What is refreshing about Being A Priest Today, is that the authors, a
man and a woman, both priests and theological educators in the Church
of England, is that it starts out with an ontological understanding of
the nature of the presbyterial role rather than dealing with function
or status. It begins with the God who has called the whole church into
its priestly witness with the wider world God has made, a task within
which the order of priests plays a particular part, although to quote
Rowan Williams "there is no one way of being a priest" (Page 4).
Too much of what I have read and heard about the ordained has either
focused on the functions of leadership and the how-to of undertaking
them, or it has majored on sociological variables like rights, and
whether this particular group is represented within the rolls of the
ordained in the life of the church. I have been on a Commission On
Ministry and year after year have listened to people implying that
because they are who they are they have some kind of right to be
ordained, rather than approaching this task with the utmost fear and
trembling.
In true postmodern style the priesthood is so often seen as a place of
power, and therefore it is vital that "we" (whoever "we" happen to be)
have a seat at the table in the palaces of power. To think of the
priesthood in this way is sheer bunkem. Cocksworth and Brown do not
even bother to address these misperceptions of what priesthood is. This
is not a contentious, argumentative work, rather these two set out with
gentleness, clarity, and precision to present a far fuller and richer
picture of this task to which some of us have been drawn by God,
drawing upon Scripture and the richness of the Christian tradition.
"Our calling into Christ is simultaneously a calling into Christ's
messianic ministry, his service" (Page 5).
Being A Priest Today is a book that needs to be read with care, it is
not something you can rattle through in an hour or two, and it is even
dangerous trying to scan passages that look less significant because
you can be sure that you will miss some of the treasures that lie
buried deep within what is being said. Certainly, anyone who cherishes
the misconception that priesthood is about power will have been forced
to surrender such an idea by the end of the opening chapter. If you
fail to do this, then you miss the point of the book in its entirety.
The authors tell us, "There is only one Christian priesthood, and that
is the priesthood of Christ, the priest into whose ministry we are
gathered through baptism and by faith, and in whose life human identity
is perfected," (Page 9)and this priesthood is focused on the perfect
sacrifice Christ has made for us, and just as he is one whose life was
lived entirely for others, so is that the reality with the ordained who
are presbyters in the priestly community.
The opening chapter, which is the key to all that follows, revolves
around a masterly unpacking of Paul's charge to the leaders of the
church in Ephesus in Acts 20. As I went through this exposition I
circled the words about priestly ministry that seemed the most
significant: "teaching... protecting... faithful evangelistic
preaching... catechetical teaching... care of the Church... the towel a
symbol of authority... tears... the mantle of suffering" (Pages 12-13).
If the Body of Christ has been called into being by the Holy Spirit,
priests are to function as men and women radically dependent upon the
workings of that same Spirit.

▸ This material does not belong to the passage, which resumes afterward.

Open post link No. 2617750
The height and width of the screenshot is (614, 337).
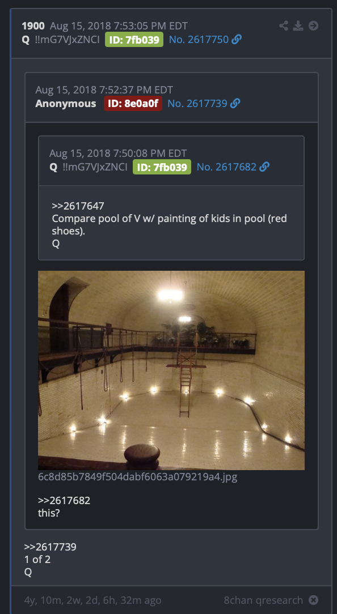coord(199,40)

It is not only an office that shapes the
church's life by what it says and how it instructs, but it is one that
is called by that self-same Spirit into a life of prayer and of
holiness "that will be an example to the Church" (Page 21).
Today such holiness sounds a radical (almost innovative) idea, but not
only do Cocksworth and Brown back it up from 1 Peter 5 and Acts 20, but
also from the charge to the presbyter in the 2nd Century Canons of
Hippolytus, but also from the bishop's charge in the contemporary Roman
rite for ordination of priests. It is this call to holiness that, as
far as I can see, is then filled out in the remainder of the book,
beginning with the fact that the priesthood is a call to being for the
Other and being for God.
The priesthood is about being for worship, the Word, and prayer. It is
about living holy lives, being agents of reconciliation, and as men and
women of blessing. Each of these chapters is chock full of substance
and challenge, and my copy of the book that I read on both sides of the
Atlantic as well as in a 767 over it, is as marked up with underlinings
and marginal notes as any book that I possess.

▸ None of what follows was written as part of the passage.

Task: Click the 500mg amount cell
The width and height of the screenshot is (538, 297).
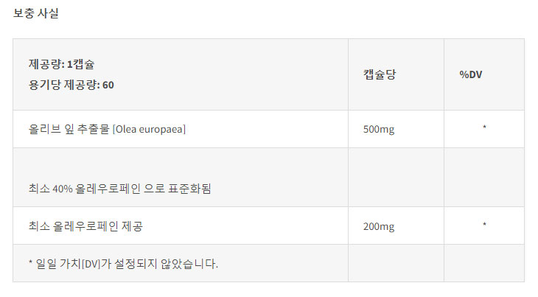Action: [x=379, y=129]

There are sweet quotes like, "Our vocation is to combine a passion for
God's living word with a joy in living in God's world" (Page 84), or
"Polishing and perfecting the saints, ourselves included, is a lifelong
vocation to holiness" (Page 153).
Living in the midst of the angst that is the Episcopal Church, and
watching beloved brothers and sisters tearing apart, and tearing one
another apart, I found myself particularly challenged by the chapter
"Being for Reconciliation." God, we are told, would stop at nothing to
reconcile us to himself, and we as those who preside at the Eucharist,
the rite, as it were, of reconciliation, have a special responsibility
for this ministry both in the church and beyond.
If our task is to minister to those seeking reconciliation to God,
hearing confessions and pronouncing absolutions, then this has profound
implications for the way we as clergy live our lives amidst so much
division and bitterness. The church should be the body which, by its
own determination to be reconciled with one another, shows forth what
God's purpose is for all people -- yet how far we are from that
reality. "The tendrils of reconciliation run widely and intricately
throughout God's world, the tap root is the reconciliation of God in
Christ who is our peace. We who are reconciled to God ourselves are
entrusted with the ministry of reconciliation" (Page 179).

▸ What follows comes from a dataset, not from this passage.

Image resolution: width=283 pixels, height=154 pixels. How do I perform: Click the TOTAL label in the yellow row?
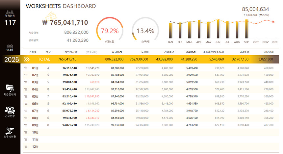pyautogui.click(x=44, y=59)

Yet the reconciliating power of the Gospel is not some lowest common
denominator kind of thing, sentimental mushiness, or brushing
differences under the rug that is so often presented as reconciliation,
rather it is something that cannot and does not contrive to sidestep
the Cross, God's supreme reconcilatory act. Reconciliation is painful
for all involved, including the reconciler.
The truth is, and this bubbled through this whole book, there is a
tremendous amount of suffering and pain that are part and parcel of the
priesthood -- because the Christ we follow is one whose life was shaped
by suffering and pain. And so it is that we our sent out in mission --
which is the burden of the final chapter of the book.
Drs. Cocksworth and Brown use a plenitude of resources to make their
case from the Apostolic Fathers, Henri Nouwen, and Dallas Willard to
liturgical rites from around the world and a richness of traditions.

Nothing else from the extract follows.